Segment Open

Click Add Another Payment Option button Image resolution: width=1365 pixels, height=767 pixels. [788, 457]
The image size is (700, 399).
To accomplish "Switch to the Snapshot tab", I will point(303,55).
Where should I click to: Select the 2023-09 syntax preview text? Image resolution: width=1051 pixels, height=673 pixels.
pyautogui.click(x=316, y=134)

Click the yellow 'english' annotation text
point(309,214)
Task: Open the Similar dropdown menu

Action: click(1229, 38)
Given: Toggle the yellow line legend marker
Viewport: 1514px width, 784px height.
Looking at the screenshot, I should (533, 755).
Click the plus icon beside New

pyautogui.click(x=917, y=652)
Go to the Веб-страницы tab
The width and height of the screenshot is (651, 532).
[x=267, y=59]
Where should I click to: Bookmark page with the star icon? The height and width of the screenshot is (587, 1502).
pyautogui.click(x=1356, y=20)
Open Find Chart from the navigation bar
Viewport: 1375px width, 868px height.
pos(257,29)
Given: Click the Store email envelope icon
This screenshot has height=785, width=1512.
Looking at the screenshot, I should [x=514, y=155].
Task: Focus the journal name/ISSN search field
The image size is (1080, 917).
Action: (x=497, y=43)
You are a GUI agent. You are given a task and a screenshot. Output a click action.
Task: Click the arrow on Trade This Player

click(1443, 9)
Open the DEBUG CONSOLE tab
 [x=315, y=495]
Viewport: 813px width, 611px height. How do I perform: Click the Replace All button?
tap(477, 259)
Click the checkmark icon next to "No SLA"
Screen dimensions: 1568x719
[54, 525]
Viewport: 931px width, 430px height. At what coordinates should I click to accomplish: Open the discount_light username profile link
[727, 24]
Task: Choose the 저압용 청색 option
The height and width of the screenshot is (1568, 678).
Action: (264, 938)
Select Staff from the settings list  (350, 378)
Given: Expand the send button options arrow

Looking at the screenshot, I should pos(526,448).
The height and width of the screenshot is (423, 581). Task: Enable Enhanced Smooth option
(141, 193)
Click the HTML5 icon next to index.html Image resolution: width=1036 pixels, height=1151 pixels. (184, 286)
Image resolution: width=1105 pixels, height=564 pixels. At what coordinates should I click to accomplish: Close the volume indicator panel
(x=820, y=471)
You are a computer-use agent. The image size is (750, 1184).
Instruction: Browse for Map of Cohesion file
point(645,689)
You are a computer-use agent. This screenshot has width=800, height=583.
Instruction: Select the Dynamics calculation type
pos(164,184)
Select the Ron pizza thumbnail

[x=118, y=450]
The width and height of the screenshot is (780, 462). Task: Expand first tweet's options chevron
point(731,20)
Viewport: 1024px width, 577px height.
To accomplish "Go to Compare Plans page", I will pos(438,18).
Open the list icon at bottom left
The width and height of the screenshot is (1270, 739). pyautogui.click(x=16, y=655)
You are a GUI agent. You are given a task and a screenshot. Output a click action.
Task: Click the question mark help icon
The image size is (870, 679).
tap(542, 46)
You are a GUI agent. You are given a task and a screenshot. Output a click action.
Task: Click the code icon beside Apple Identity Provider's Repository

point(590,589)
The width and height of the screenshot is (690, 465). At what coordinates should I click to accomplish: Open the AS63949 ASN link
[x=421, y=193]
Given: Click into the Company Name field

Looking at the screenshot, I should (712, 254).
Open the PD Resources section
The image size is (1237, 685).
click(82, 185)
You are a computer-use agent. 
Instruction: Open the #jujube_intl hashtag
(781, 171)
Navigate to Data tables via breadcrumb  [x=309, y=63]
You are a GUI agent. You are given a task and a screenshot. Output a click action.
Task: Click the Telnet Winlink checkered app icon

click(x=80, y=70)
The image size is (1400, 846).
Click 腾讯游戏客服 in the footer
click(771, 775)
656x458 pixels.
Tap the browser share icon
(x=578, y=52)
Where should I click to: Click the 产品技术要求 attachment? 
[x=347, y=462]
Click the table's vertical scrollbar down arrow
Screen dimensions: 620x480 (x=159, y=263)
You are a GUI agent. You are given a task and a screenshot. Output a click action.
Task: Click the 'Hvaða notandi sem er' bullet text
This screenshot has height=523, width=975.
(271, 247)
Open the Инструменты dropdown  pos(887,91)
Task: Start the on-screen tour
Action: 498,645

Segment Closed

:: DIRECTIONS ::
Count the lines in the entries above that include the string "will", then give only that figure.

:: RESPONSE TO THIS EXERCISE ::
2